The causes are structural rather than temporary. Vehicle repair costs have surged due to a combination of parts shortages, labor market tightness in the auto repair sector, and the increasing complexity of modern vehicles. Advanced driver assistance systems, cameras embedded throughout the body, specialized safety features — all of these technologies that make cars safer in operation also make them dramatically more expensive to repair after even minor collisions. A parking lot fender bender that used to cost $800 to fix now routinely runs $3,000 to $5,000 when it involves a bumper with sensors and cameras.

Medical costs from accident injuries have also risen significantly, and insurers price for the full liability exposure rather than just the vehicle damage.
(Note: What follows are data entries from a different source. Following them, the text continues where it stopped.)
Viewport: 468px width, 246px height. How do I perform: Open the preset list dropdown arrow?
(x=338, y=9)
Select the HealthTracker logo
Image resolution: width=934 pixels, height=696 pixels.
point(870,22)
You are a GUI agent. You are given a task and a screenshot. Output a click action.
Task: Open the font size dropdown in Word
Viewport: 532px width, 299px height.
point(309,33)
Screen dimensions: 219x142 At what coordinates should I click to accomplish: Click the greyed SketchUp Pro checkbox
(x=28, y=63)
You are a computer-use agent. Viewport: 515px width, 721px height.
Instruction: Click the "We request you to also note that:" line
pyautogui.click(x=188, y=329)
The frequency of distracted driving accidents hasn’t declined in a way that offsets these cost increases, leaving insurers absorbing higher payouts per claim across most categories.
EV owners are experiencing particularly sharp premium increases in some markets, because repair costs for EV-specific components — battery systems, regenerative braking, electric motors — are still on a steep learning curve for the repair industry. Insurers pricing for uncertainty add margin on top of already elevated repair cost estimates.
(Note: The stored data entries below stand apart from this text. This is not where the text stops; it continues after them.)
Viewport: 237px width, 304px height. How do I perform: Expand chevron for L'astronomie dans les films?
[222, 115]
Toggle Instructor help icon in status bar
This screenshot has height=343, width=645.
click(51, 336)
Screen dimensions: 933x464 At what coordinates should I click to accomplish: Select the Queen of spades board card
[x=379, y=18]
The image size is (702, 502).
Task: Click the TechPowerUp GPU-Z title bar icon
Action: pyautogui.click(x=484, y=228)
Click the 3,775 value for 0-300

For drivers looking to manage costs, shopping coverage is the most direct option — but it’s worth doing the comparison carefully rather than simply going with the lowest premium. Coverage limits, deductibles, and what’s actually included vary enough that the cheapest policy often isn’t the best value. The other leverage point is choosing vehicles that are cheaper to insure, which increasingly means looking at repair cost complexity rather than just the vehicle’s theft risk and crash rating.